Diana María Pachón / Mongabay Latam
El 31 de octubre de 2021, día de Halloween, John Aristides Saldarriaga, o ‘Chispún’, como es conocido en Doradal (Antioquia), sintió detrás de él la muerte en forma de hipopótamo y de unas dos toneladas de peso.
Dice que estaba pescando en el lago de la vereda Las Brisas junto a dos amigos. No era la primera vez que pescaba allí a pesar de la presencia de la peligrosa especie. Su filosofía era: “ni tú me molestas, ni yo te molesto”, y con ese pensamiento lanzaba la caña y en pocos lances, según él, capturaba tilapias, bocachicos y tucunarés para venderlos en el pueblo.
El día del ataque no vio en las aguas al animal. Pensó que se había marchado a otro lago, y con esa seguridad se acercó a la orilla, solo, sin sus amigos. Lanzó el nylon y esperó un rato. De repente, a pocos centímetros de sus pies emergió el hipopótamo. Apenas vio esa mole tan cerca y agresiva tiró la caña de pescar y, como alma que lleva el diablo, empezó a correr por los pastizales cenagosos y a rezar para no ser presa de las fauces de la bestia monumental.

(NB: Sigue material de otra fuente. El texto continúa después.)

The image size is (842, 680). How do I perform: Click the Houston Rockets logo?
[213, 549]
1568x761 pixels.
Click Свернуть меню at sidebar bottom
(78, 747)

El pesado cuerpo del hipopótamo, capaz de correr a unos 40 kilómetros por hora, emitía un pum, pum, pum asustador con sus pisadas, un sonido similar a los latidos del corazón —como describen todos aquellos que han tenido el infortunio de huir de esos animales—. Saldarriaga, ya exhausto, pero sin dejar de correr, giró el rostro para ver la distancia entre el hipopótamo y él. Por no estar pendiente de su camino dio un traspié y cayó.